Prenups: for many, increased popularity across a broad spectrum

by | Dec 5, 2013 | Property Division

“Til death do us part” is a hopeful and even honorable sentiment for couples tying the marital knot who — at the outset of marriage — are resolute in their desire to create an enduring union.

Unfortunately, in Colorado and all other states across the country, high hopes of eternal wedded bliss often confront irreconcilable differences that can over time undermine the best of intentions and fatally fracture a marriage.

For increasing numbers of Americans, a well-considered and carefully crafted prenuptial agreement that was negotiated and executed prior to marriage can serve a couple well in a divorce. The stigma once attached to such agreements as marriage breakers in the minds of many people has been largely displaced by a view that a marital contract is predominantly a planning device of high utility.

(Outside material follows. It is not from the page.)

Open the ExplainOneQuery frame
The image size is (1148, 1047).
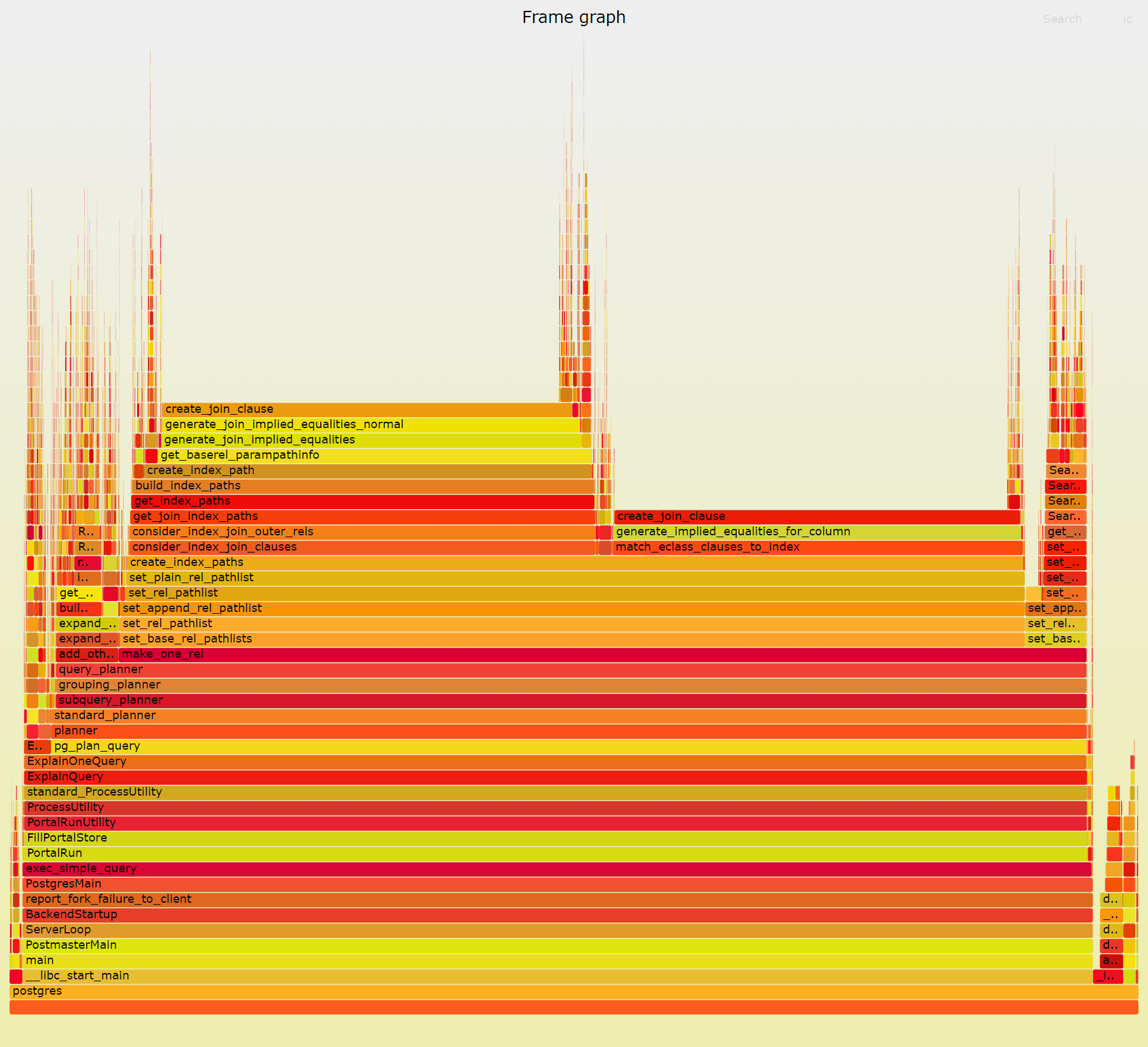tap(555, 761)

And, indeed, that is precisely what it is, with a prenup serving to help a couple identify what is important to them in marriage and to account for particular assets — realty, a business, art, jewelry, inheritances — in a specific way (please see our April 11, 2013, blog post).

Although the central role that a prenuptial contract can play in the realm of property division is quite clear, many planning experts are now also noting that prenups are being increasingly utilized as estate planning tools. That is especially true for baby boomer couples that are marrying relatively late or for a second or subsequent time.

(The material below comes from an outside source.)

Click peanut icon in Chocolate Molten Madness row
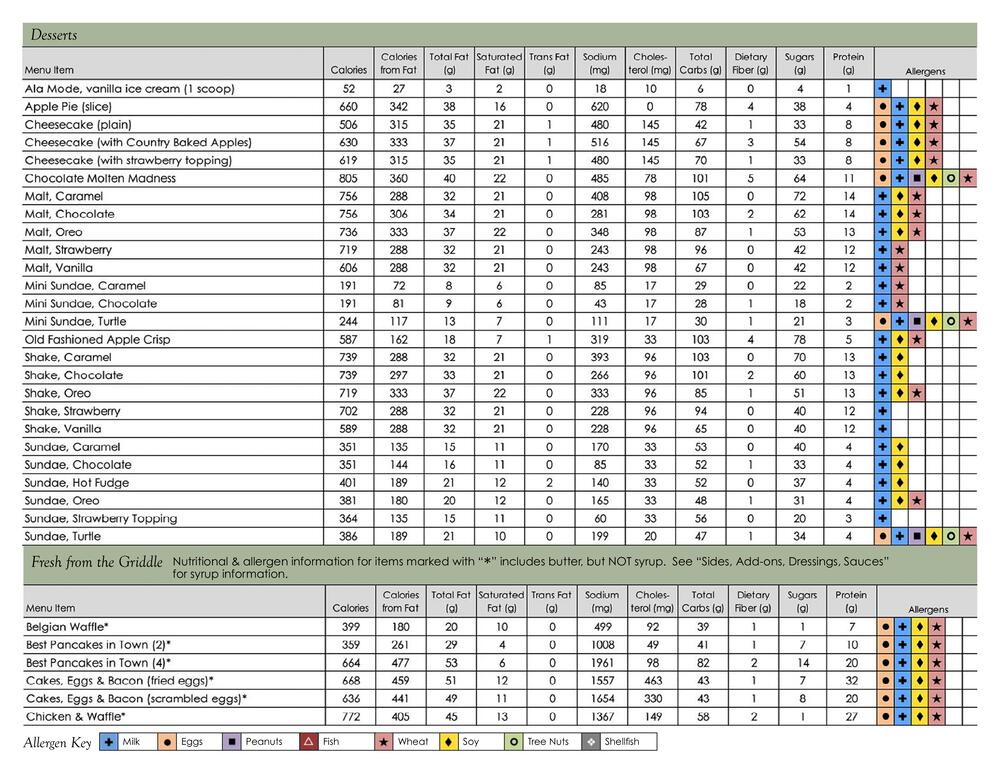This screenshot has height=773, width=1000. [x=916, y=178]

For many of those people, such an agreement can help protect assets and property brought into a marriage for later use by children from prior marriages.

Unlike a will, a prenup is a legal contract, meaning that its provisions can trump those of a will if a dispute arises. Owing to that potentiality, executed marital contracts and estate planning documents need to be carefully coordinated.

A family law attorney with proven experience in property division matters and the drafting of marital contracts — both prenuptial and postnuptial agreements — can answer questions and help a client secure planning goals.